Task data:

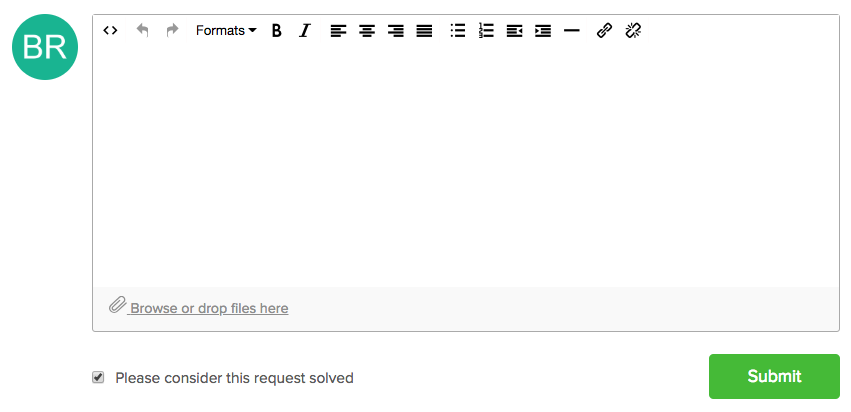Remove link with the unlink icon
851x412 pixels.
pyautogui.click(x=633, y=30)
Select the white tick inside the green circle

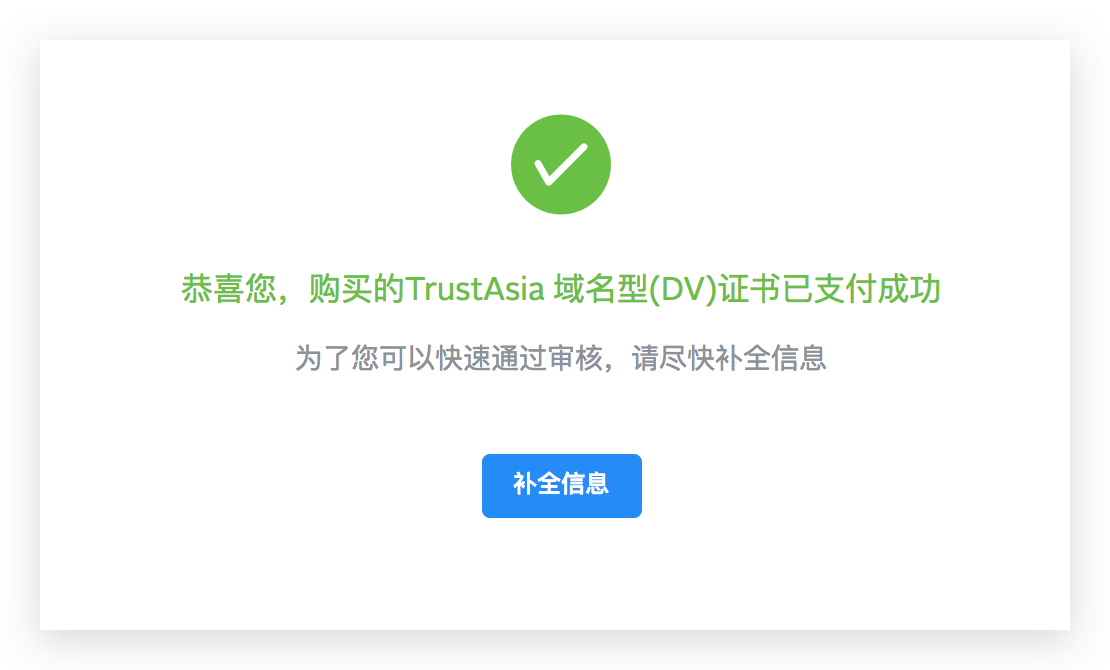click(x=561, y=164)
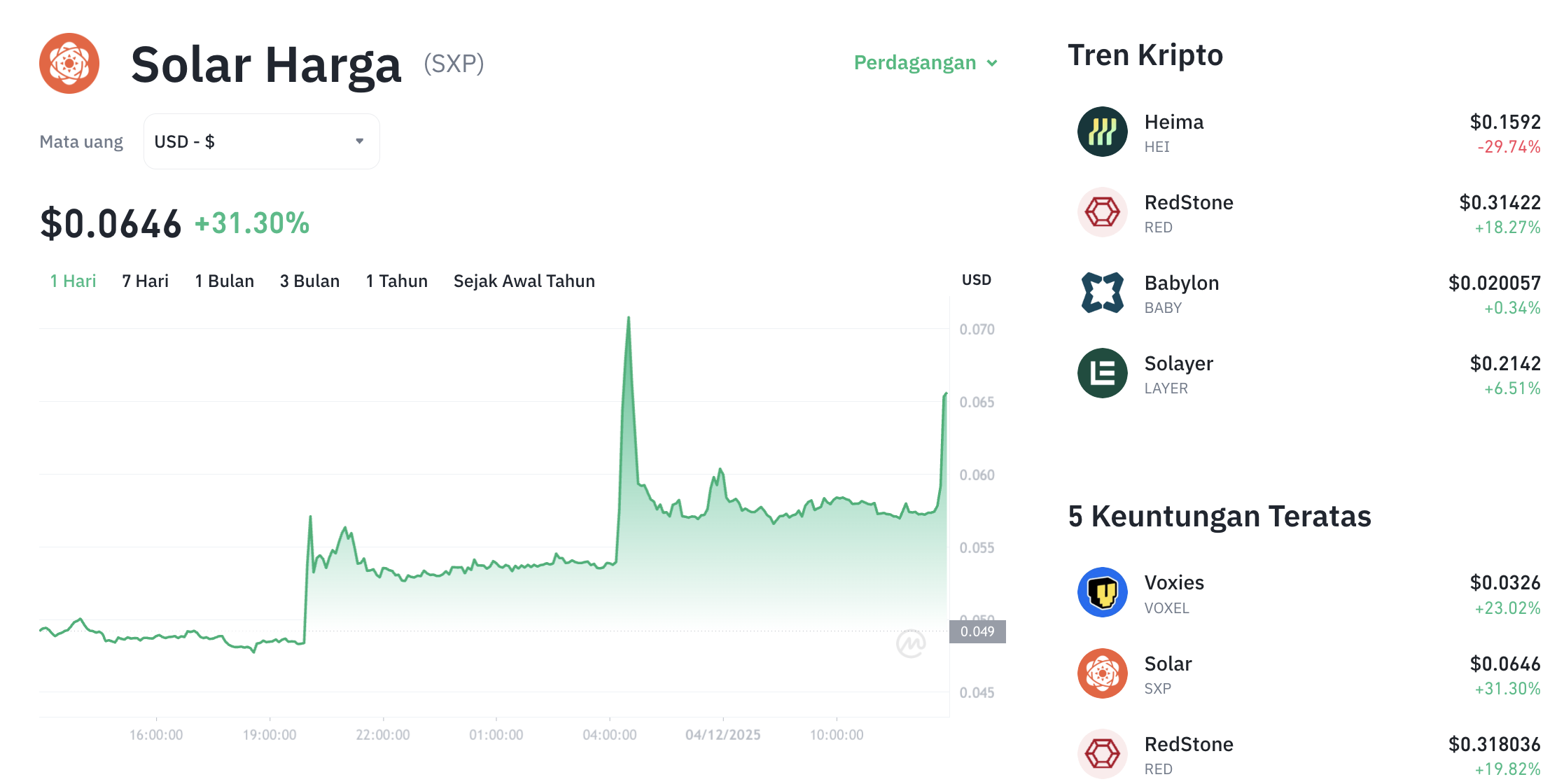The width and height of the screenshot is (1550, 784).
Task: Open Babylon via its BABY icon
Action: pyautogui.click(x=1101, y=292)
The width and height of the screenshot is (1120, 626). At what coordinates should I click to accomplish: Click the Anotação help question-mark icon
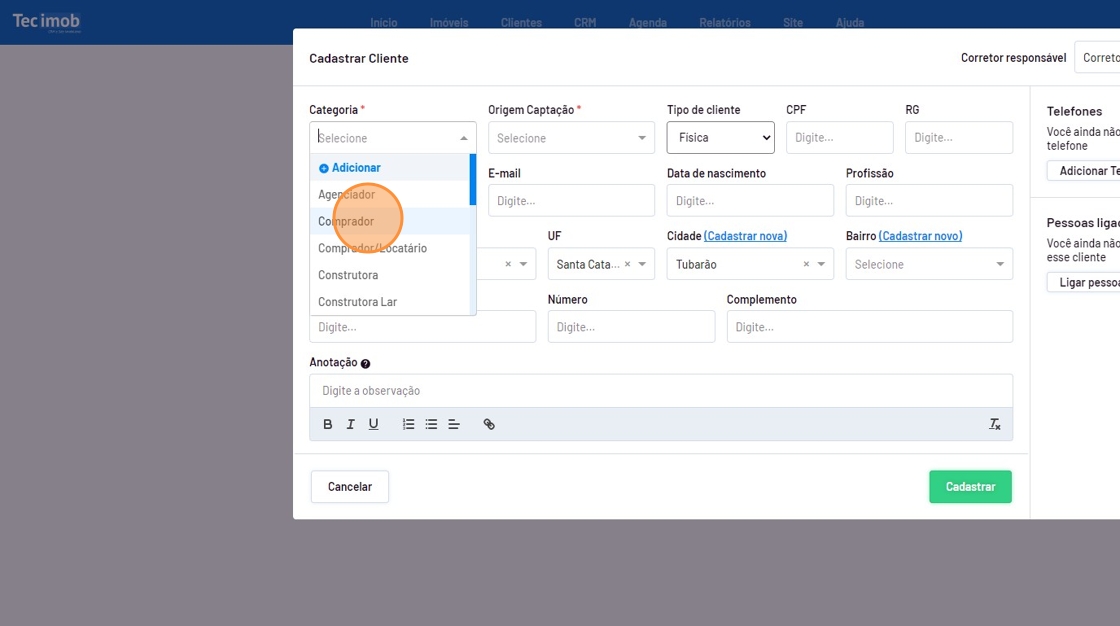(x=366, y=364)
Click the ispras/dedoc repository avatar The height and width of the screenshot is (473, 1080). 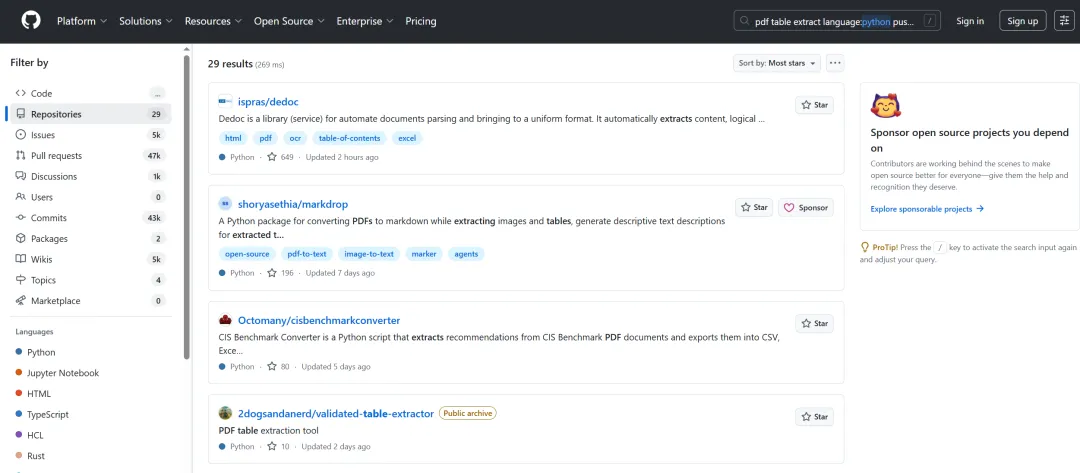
---
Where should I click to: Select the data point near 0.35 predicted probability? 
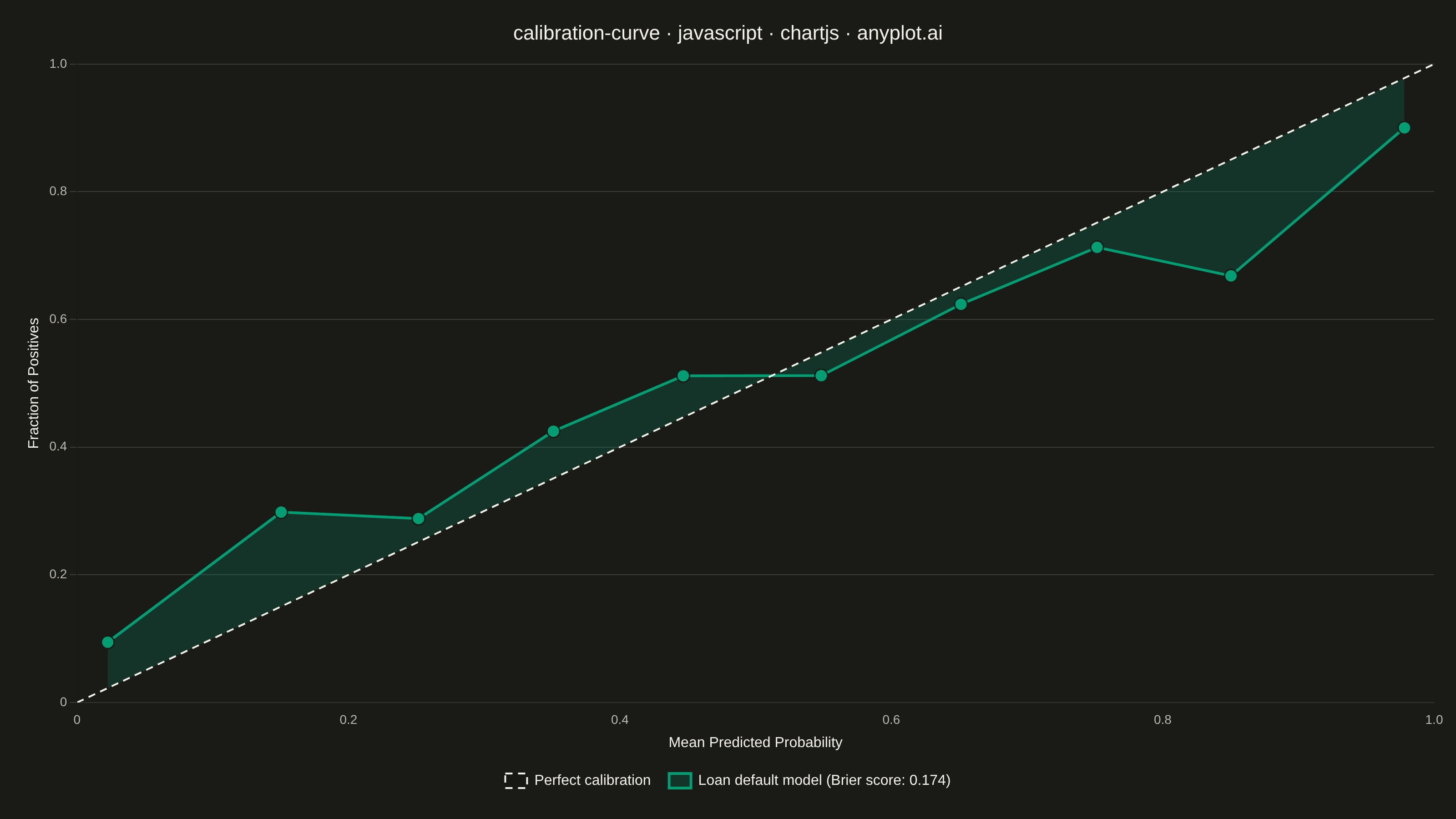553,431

Work required:
Starting at the line with "The width and height of the screenshot is (1120, 626)." in the entries above, write out every line exactly until the line with "Click the ispras/dedoc" has been written. Include no pictures and nothing more.

Response to the exercise:
The width and height of the screenshot is (1120, 626). At what coordinates should I click to accomplish: Click the Anotação help question-mark icon
(x=366, y=364)
Click the ispras/dedoc repository avatar The height and width of the screenshot is (473, 1080). 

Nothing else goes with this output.